1. Hertzmann and Boyce argue that “it is not genes or environment, nor is it genes and environment, but rather it is gene-by-environment interactions that influence developmental trajectories.” To what extent do you think that GxE interactions can contribute to major disparities along racial/ethnic, socioeconomic, or geographic dimensions? Please consider this both in general and in respect to your particular area of interest.
It makes sense to me that gene-by-environment interactions influence developmental trajectories. Some specific examples come to mind. For inflammatory bowel disease, we know there is genetic predisposition for development of IBD. But then there is also evidence and anecdotal experience showing initial onset and flares may be related to stressors - including medications, infections, etc. However, this also includes life stressors anything from stressors at work, financial difficulty, loss of family/friend, really anything. Someone with a genetic predisposition for IBD who may be at higher risk for life stressors due to racial/ethnic, socioeconomic and/or geographic dimensions, may experience more severe disease, more frequent flares, and therefore overall poorer outcomes.
2. Discuss implications of epigenetic mechanisms of disease for intergenerational effects on health disparities, as well as for interventions designed to address health disparities.

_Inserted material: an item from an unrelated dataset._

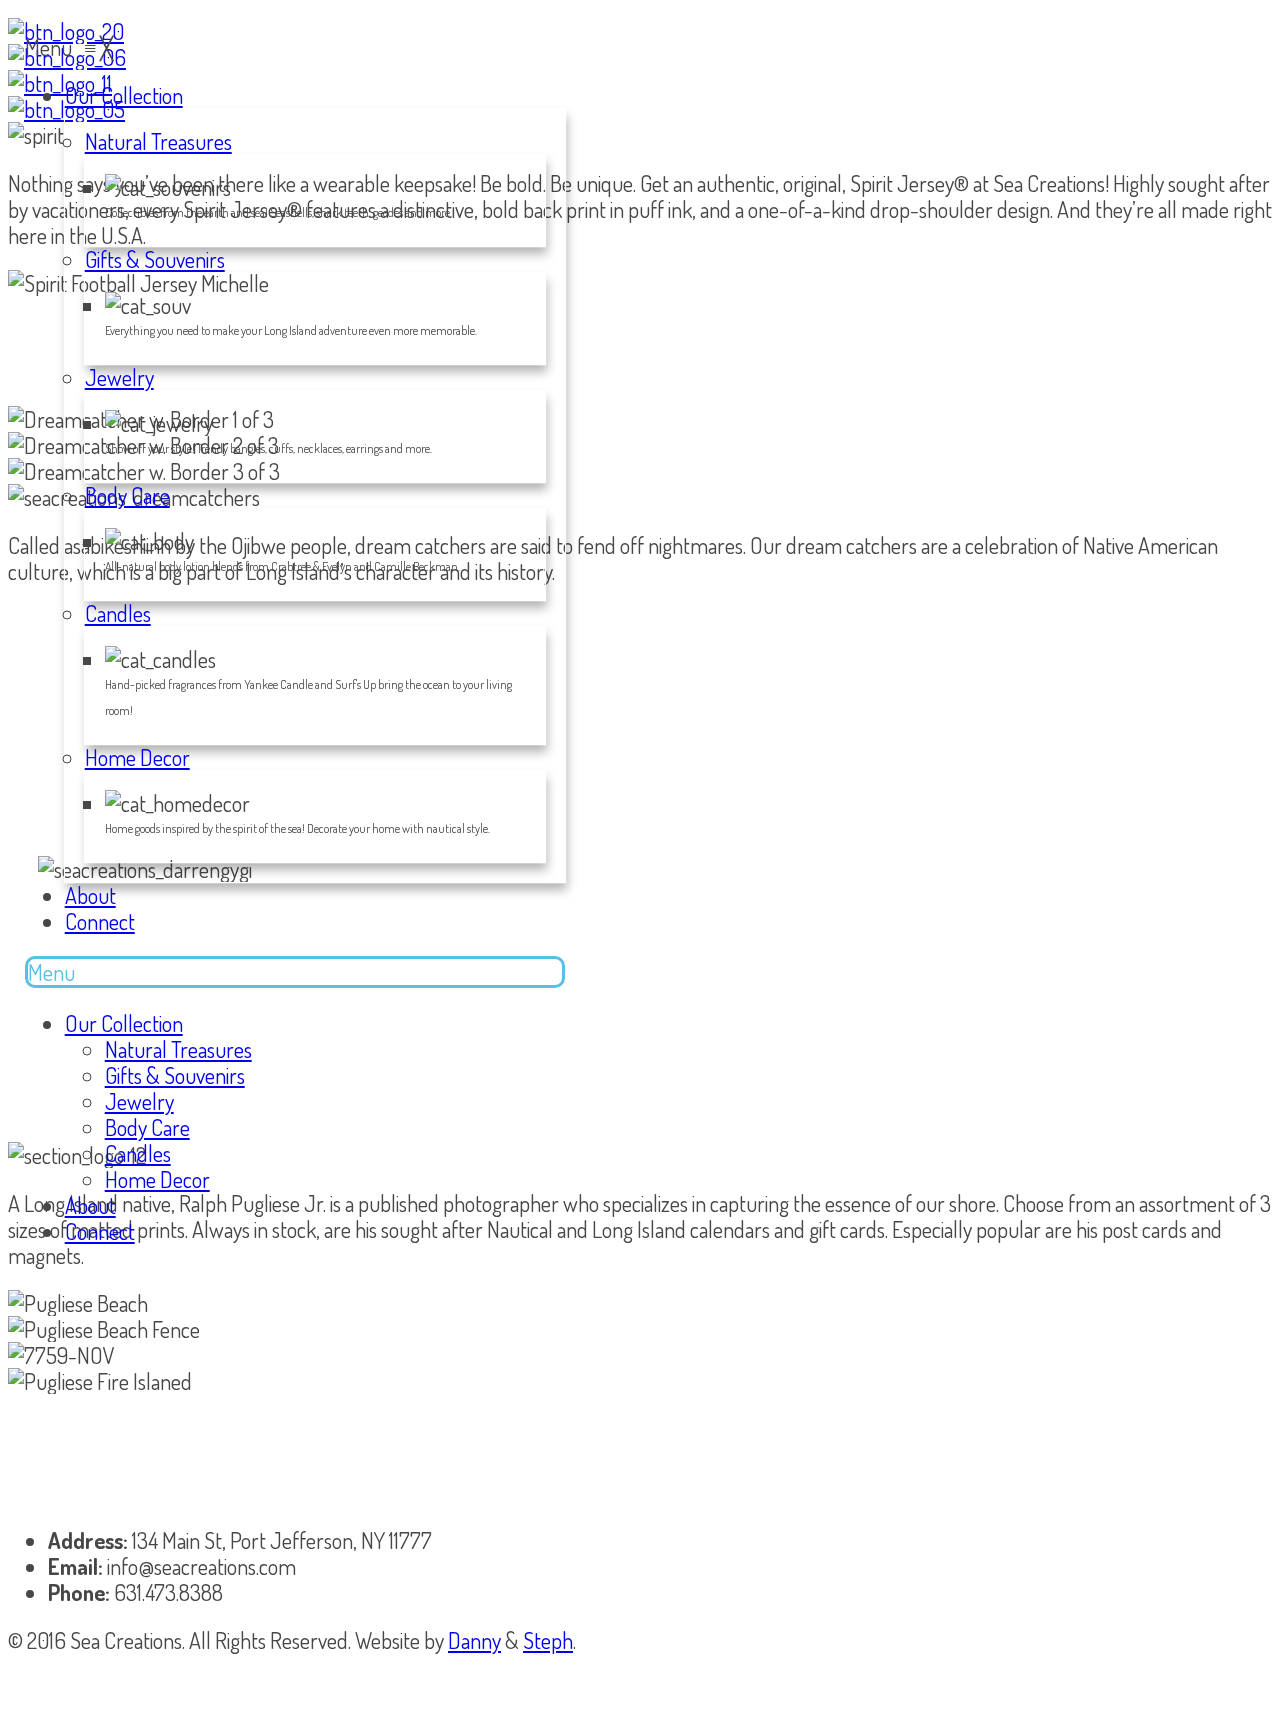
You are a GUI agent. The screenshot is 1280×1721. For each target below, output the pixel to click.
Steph (548, 1640)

In my specific area of interest, differences in outcomes of chronic liver disease for patients with different social determinants of health, there has been a gene identified with studies showing an association with worse outcomes for patients with non alcoholic fatty liver disease if the gene is present. This gene also happens to be more prevalent in Latino populations according to the literature. I worry that this gene is now being use to explain why patients who identify as Latino are having poorer outcomes, when in reality, it may be more often due to social determinants of health. As expected, not all liver patients undergo genetic testing, so many assumptions have to be made based on these findings in limited studies. Additionally, I can imagine that if genetic testing does become more common in hepatology, a Latino patient that tests negative for this gene may then be thought of as lower risk for poorer outcomes - the test would provide inappropriate reassurance. When in reality, despite not have the genetic risk factor, the patient may be at risk for poorer outcomes due to social determinants of health, which then may be ignored.
3. Discuss how the findings in the Robinette paper relate to socioecological model we are using in this course – e.g. briefly describe how the different levels displayed in this model are related to each other in this paper.
In the Robinette paper, they describe how allostatic load (the effect of increased stress on the performance of the body over time and its effect on health outcomes) is related to neighborhood income. The authors looked at different behaviors that may be related to allostatic load and the prevalence of these behaviors by neighborhood. Other variables examined were safety, neighborhood cohesion, and health behaviors based on neighborhood.